You may remember that we have torn apart a good piece of our house for the kitchen renovation. One small bit of that is the smoke detector that used to be in the front hall. I’m not sure WHY we still have it, as the contractor put up a new one when the knob & tube wiring was replaced there. The old one has been sitting peacefully in the dining room, doing nothing. Until this evening.

I was sitting here reading, and my husband was on his computer, and the smoke detector decided that there was a fire. The blaring alarm sounded, and her concerned voice chanted “warning! fire!” Except there was no fire.

I kept pressing the button to make it stop. Oh please dear heavens STOP!!!! Every time I thought I had stopped it, the alarm went off again. I took it outside and tried to find the right spot for stop. My husband came down and brought it back into the light and tried to find the right spot for stop.

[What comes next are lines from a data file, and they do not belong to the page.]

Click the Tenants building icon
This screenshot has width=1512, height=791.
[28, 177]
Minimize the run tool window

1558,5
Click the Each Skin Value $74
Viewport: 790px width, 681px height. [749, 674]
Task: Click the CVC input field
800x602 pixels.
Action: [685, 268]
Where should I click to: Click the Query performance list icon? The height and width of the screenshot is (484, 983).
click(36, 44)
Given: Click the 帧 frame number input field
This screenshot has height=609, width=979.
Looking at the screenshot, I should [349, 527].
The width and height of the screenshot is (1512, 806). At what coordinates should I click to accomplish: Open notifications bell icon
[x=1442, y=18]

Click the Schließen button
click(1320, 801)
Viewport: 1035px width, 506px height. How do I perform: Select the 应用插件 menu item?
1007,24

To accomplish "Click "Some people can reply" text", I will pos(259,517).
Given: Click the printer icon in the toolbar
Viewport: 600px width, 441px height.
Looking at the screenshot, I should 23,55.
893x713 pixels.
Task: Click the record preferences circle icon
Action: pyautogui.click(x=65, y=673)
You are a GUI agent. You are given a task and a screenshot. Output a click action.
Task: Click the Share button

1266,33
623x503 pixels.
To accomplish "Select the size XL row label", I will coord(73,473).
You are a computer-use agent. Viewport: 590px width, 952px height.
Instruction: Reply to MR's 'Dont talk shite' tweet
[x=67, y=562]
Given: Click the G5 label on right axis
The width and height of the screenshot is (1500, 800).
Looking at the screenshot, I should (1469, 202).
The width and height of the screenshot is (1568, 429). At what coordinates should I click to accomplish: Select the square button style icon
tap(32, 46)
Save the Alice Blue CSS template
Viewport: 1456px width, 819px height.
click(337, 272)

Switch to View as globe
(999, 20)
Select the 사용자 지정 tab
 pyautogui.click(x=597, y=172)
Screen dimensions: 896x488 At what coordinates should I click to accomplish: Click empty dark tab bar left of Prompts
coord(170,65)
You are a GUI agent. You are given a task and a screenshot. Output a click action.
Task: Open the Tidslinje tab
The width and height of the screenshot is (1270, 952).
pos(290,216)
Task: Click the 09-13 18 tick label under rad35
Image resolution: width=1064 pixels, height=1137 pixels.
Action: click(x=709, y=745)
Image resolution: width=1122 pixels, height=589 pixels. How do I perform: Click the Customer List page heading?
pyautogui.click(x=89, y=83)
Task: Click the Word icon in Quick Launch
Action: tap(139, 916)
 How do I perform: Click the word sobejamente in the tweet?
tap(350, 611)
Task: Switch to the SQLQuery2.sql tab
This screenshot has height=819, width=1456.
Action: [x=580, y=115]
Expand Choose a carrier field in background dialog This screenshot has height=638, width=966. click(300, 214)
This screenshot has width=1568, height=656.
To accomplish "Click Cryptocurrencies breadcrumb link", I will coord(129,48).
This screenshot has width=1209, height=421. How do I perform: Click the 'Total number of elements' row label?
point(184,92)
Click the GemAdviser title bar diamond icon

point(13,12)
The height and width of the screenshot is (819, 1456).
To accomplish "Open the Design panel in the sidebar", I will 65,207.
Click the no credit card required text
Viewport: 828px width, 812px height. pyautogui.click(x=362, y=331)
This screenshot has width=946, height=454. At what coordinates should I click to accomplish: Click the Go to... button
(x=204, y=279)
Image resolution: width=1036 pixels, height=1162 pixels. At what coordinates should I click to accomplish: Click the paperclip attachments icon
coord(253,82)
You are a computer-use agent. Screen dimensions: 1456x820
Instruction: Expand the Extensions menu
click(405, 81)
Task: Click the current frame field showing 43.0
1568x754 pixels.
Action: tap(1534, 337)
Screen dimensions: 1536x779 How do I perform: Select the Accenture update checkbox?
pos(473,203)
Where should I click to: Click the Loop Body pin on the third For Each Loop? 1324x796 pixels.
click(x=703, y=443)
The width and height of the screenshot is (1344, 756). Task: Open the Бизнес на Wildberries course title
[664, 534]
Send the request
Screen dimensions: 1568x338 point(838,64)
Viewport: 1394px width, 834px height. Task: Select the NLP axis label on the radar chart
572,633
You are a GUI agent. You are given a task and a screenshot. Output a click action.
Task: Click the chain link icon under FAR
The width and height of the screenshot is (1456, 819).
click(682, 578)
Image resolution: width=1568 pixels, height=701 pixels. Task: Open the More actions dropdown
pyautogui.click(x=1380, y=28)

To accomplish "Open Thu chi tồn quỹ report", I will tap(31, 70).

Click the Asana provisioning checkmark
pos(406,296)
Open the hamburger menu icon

I went for the hammer. I said to him “take it outside and put it on the front walk”. He did. I took the hammer and began smashing at the alarm. It stopped. I hit it a few more times anyway. It felt very good to hit it. 🙂

We brought it back in and tossed it on the table. My husband is secretly hoping that it goes off again so that HE can smash something with the hammer. 🙂

Smashing things with a hammer is very satisfying. This may be my new hobby.

IMG_8996

Headlines I’d Have Preferred NOT to See

11+ Brutally Honest Tweets About Using A Menstrual Cup
Seriously – there is nothing I can add to that headline other than the fact I’d never heard of that particular approach. I was living a very full, productive life having never heard of that particular item.

Tourists In Utah Throw Dinosaur Tracks Into Lake Thinking That They’re Regular Rocks
It was a kid. Maybe we need to start vetting folks before we let them into our national parks. I’m not sure who is more culpable with these stories – the parents or the children. Disgusting.

Bounce house flies onto California highway with child inside
Yes – the child was safe.

He lured young men looking for weed. Their bodies turned up in a pig roaster.
Sigh. I can’t even…….

Ukraine says military dolphins captured by Russia went on hunger strike
Again – I can’t add to this. You needed to read the article, which was even more unbelievable than the headline.

Bear breaks into SUV, eats 24 cupcakes
Okay, the bear one made me smile. And then I read the article where it says this particular family has had the bear visit before and eat food, THAT THEY HAVE LEFT ACCESSIBLE. They want the bear killed. As one commentator said – why not STOP leaving food OUT???